E-Invoicing, Newsroom | 12. Januar 2026

E-Rechnungspflicht ab 2025 – umsatzsteuerliche Fallstricke und Handlungsempfehlungen

Mit der Einführung der verpflichtenden E-Rechnung im B2B-Bereich ab 2025 beginnt ein tiefgreifender Wandel im Rechnungswesen. Neben technischen und organisatorischen Herausforderungen ergeben sich insbesondere umsatzsteuerliche Risiken, die Unternehmen kennen und aktiv steuern müssen. Der Beitrag beleuchtet die zentralen umsatzsteuerlichen Anforderungen und zeigt praxisnahe Handlungsempfehlungen auf. von

1. Hintergrund: Was ändert sich ab 2025?

Mit dem Wachstumschancengesetz wird die E-Rechnung im inländischen B2B-Bereich schrittweise verpflichtend eingeführt. Ab dem 1. Januar 2025 müssen Unternehmen in der Lage sein, E-Rechnungen zu empfangen, ab 2027 bzw. 2028 (abhängig vom Umsatz) auch E-Rechnungen auszustellen.

Umsatzsteuerlich relevant ist dabei vor allem, dass der Gesetzgeber den Begriff der Rechnung nicht neu definiert, sondern auf die bestehenden Regelungen des § 14 UStG aufbaut. Neu ist jedoch, dass eine E-Rechnung nur noch dann vorliegt, wenn sie in einem strukturierten elektronischen Format (z. B. XRechnung oder ZUGFeRD ab Version 2.0.1) ausgestellt wird und maschinell auswertbar ist.

2. Abgrenzung: E-Rechnung vs. sonstige elektronische Rechnung

Ein häufiger Praxisirrtum besteht darin, PDF-Rechnungen als E-Rechnungen anzusehen. Umsatzsteuerlich gilt:

  1. E-Rechnung: strukturiertes elektronisches Format
  2. Sonstige elektronische Rechnung: PDF, Scan, E-Mail-Anhang

Ab 2025 sind PDF-Rechnungen im B2B-Inlandsverkehr grundsätzlich nicht mehr ausreichend, sofern keine Übergangsregelung greift.
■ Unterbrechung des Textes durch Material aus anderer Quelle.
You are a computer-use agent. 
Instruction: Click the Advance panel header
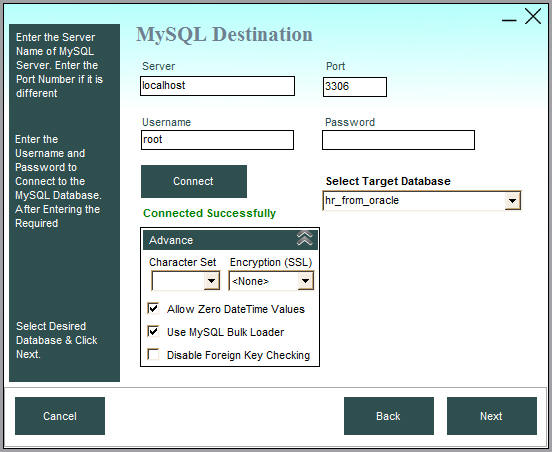pyautogui.click(x=230, y=240)
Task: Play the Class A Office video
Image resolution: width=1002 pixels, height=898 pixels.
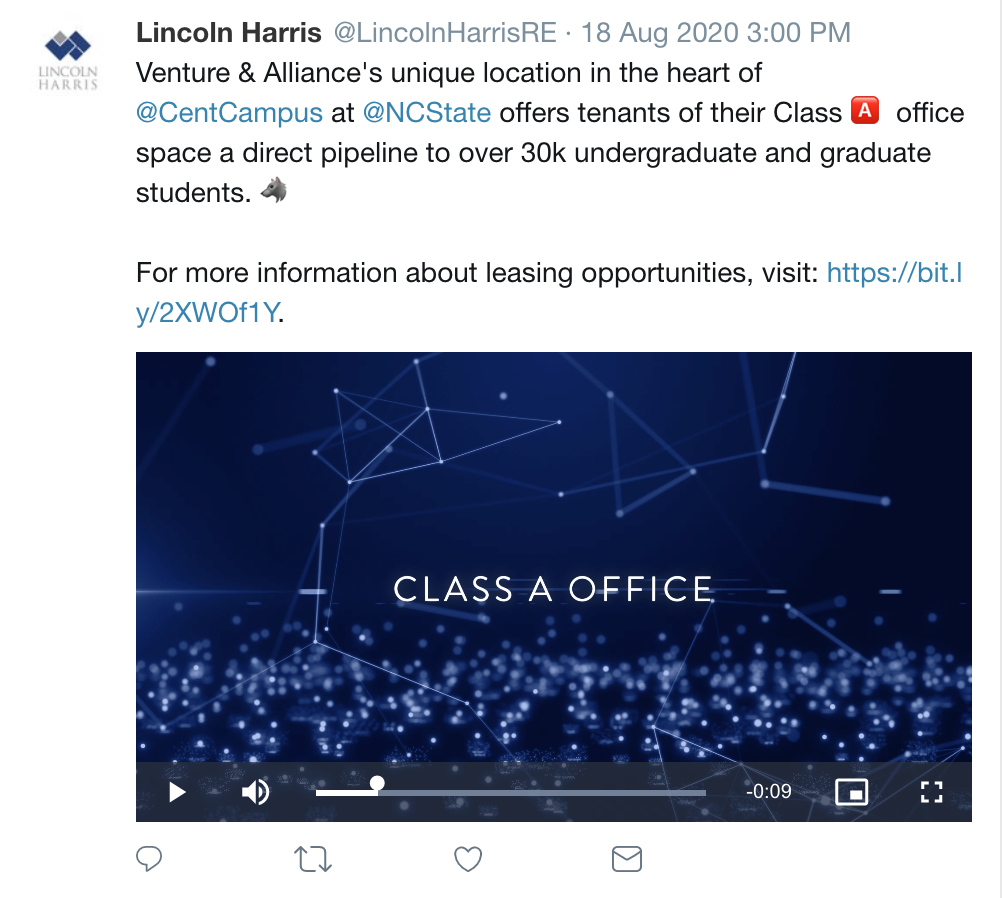Action: pyautogui.click(x=177, y=793)
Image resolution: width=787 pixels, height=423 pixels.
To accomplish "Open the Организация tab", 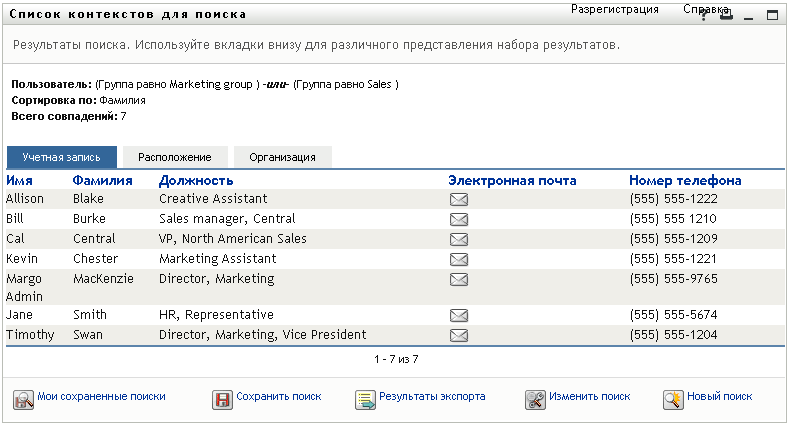I will click(283, 157).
Unternehmen müssen daher sicherstellen, dass sie sowohl technisch als auch organisatorisch zwischen den Rechnungsarten unterscheiden können.
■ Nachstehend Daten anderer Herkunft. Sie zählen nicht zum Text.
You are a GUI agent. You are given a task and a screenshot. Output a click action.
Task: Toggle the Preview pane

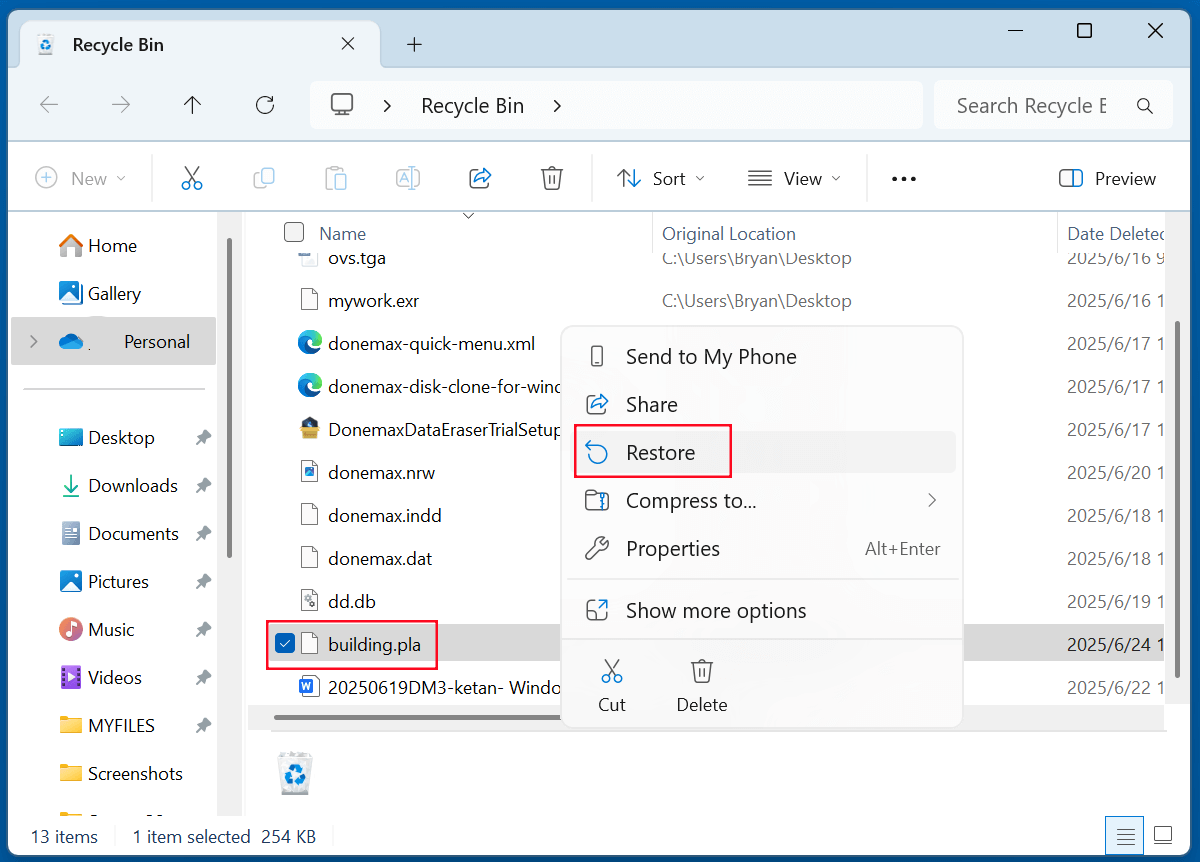coord(1107,179)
3. Vorsteuerabzug: Wo liegen die Risiken?

Der wohl größte umsatzsteuerliche Risikobereich betrifft den Vorsteuerabzug. Dieser setzt weiterhin eine ordnungsgemäße Rechnung voraus. Enthält die E-Rechnung formale Mängel oder entspricht sie nicht dem zulässigen Format, kann dies im Rahmen einer Betriebsprüfung zum Vorsteuerverlust führen.

Besonders kritisch sind:

  1. fehlende oder fehlerhafte Pflichtangaben (§ 14 Abs. 4 UStG)
  2. nicht konforme Datenformate
  3. Medienbrüche zwischen E-Rechnung und Buchhaltung
  4. fehlende Verknüpfung zwischen Rechnung und Leistung

Die zunehmende Automatisierung führt zudem dazu, dass Fehler systematisch und massenhaft auftreten können.
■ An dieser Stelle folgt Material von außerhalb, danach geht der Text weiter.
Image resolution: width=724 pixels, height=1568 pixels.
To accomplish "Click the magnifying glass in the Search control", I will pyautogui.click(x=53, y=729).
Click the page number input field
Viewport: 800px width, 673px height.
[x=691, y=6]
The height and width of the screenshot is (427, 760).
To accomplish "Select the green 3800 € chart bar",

4. Auswirkungen auf interne Prozesse

Die Einführung der E-Rechnung ist keine reine IT-Frage. Umsatzsteuerlich relevante Prozesse sind u. a.:

  1. Rechnungseingangsprüfung
  2. Freigabe- und Buchungsworkflows
  3. Archivierung nach GoBD
  4. Schnittstellen zwischen ERP, Buchhaltung und Steuermodul

Unternehmen sollten ihre Prozesse daraufhin überprüfen, ob umsatzsteuerliche Prüfungen weiterhin vor oder erst nach der Verbuchung erfolgen – ein entscheidender Punkt für die Risikominimierung.

5. Handlungsempfehlungen aus umsatzsteuerlicher Sicht

Um Risiken zu vermeiden, sollten Unternehmen frühzeitig handeln:

  1. Analyse der Rechnungsströme (Ein- und Ausgangsrechnungen)
  2. Prüfung der eingesetzten Formate auf UStG-Konformität
  3. Anpassung der Vorsteuerkontrollen an automatisierte Prozesse
  4. Schulung der Fachabteilungen (nicht nur IT!)
  5. Enge Abstimmung zwischen Steuerabteilung, Buchhaltung und IT

6. Fazit

Die E-Rechnungspflicht ab 2025 ist weit mehr als ein technisches Projekt. Sie berührt zentrale umsatzsteuerliche Grundsätze, insbesondere den Vorsteuerabzug. Unternehmen, die die Einführung frühzeitig aus steuerlicher Perspektive begleiten, können Risiken minimieren und gleichzeitig von effizienteren Prozessen profitieren.